Les performances de positionnement évaluées en comparant les résultats d'une journée à l'autre sont en effet plus réalistes car les conditions ont évoluées, assurant un certain niveau d'indépendance. Mais, elles restent quelque peu liées aux récepteurs, aux opérateurs, à certains aspects environnementaux, etc. Aussi, la comparaison des résultats issus d'observations de campagnes distinctes apportera un indicateur de qualité a priori plus fiable. Il le sera d'autant que les données seront traitées par plusieurs centres de calculs ayant développé leurs propres algorithmes, stratégies d'estimation, etc. Néanmoins, on reste toujours au sein d'une même technique. Un niveau d'évaluation plus élevé de la justesse des résultats peut encore être estimé de la comparaison des résultats fournis par des techniques différentes au principe de mesure différents. Voilà résumée la philosophie que l'IERS s'efforce de suivre au travers des sites en colocation.
Les comparaisons effectuées par l'IERS entre techniques sont en théorie les meilleurs outils d'évaluation de l'exactitude que nous ayons à l'heure actuelle sur le positionnement. Si par exemple deux solutions individuelles donnent des résultats que l'on peut déclarer concordants, alors il y a une forte probabilité qu'elles soient toutes les deux exactes. En revanche, si leurs indications ne s'accordent pas, une alternative est possible: l'une d'elles est fausse ou toutes les deux le sont.
* Dans le premier cas, si l'une des deux solutions peut être considérée comme " étalon ", il est presque certain que les erreurs sont le fait de l'autre.
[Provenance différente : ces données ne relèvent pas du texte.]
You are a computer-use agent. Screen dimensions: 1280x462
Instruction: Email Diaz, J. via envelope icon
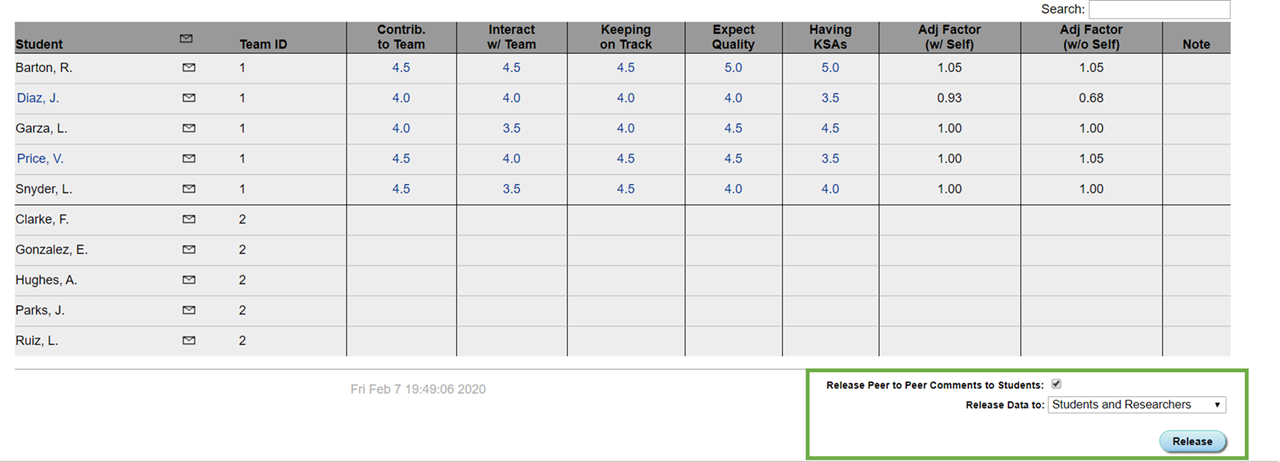tap(189, 98)
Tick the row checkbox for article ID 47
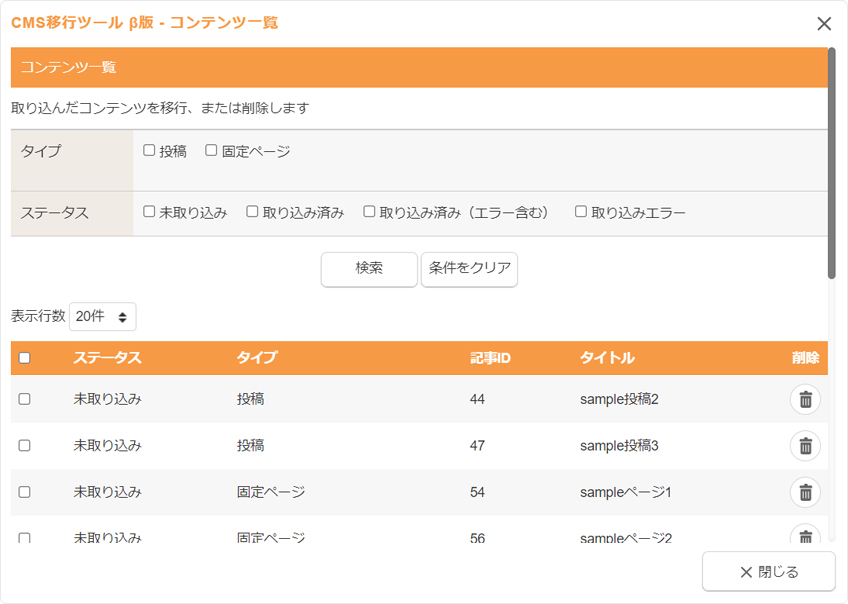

C'est sur ce principe que se fonde l'étalonnage d'un instrument, notamment d'un marégraphe, mais également le concept de rattachement géodésique des campagnes régionales à l'ITRS, quelles soient dédiées à la marégraphie ou pas. Cependant, les valeurs considérées comme vraies, qui servent de points de comparaison et d'appui, ne sont jamais connues avec une certitude totale. C'est une raison pour laquelle la stratégie de " réseau libre " est préférée à celle de " réseau d'appui ". Le biais de système de référence étant éliminé dans une seconde phase.
* Dans le deuxième cas, si aucune des solutions ne peut être considérée comme " étalon ", il est nécessaire de procéder à d'autres expériences pour déterminer les causes des discordances. Ce cas révèle le caractère délicat et fondamental du travail de pondération des jeux de coordonnées individuels reçus par l'IERS pour le calcul du repère terrestre.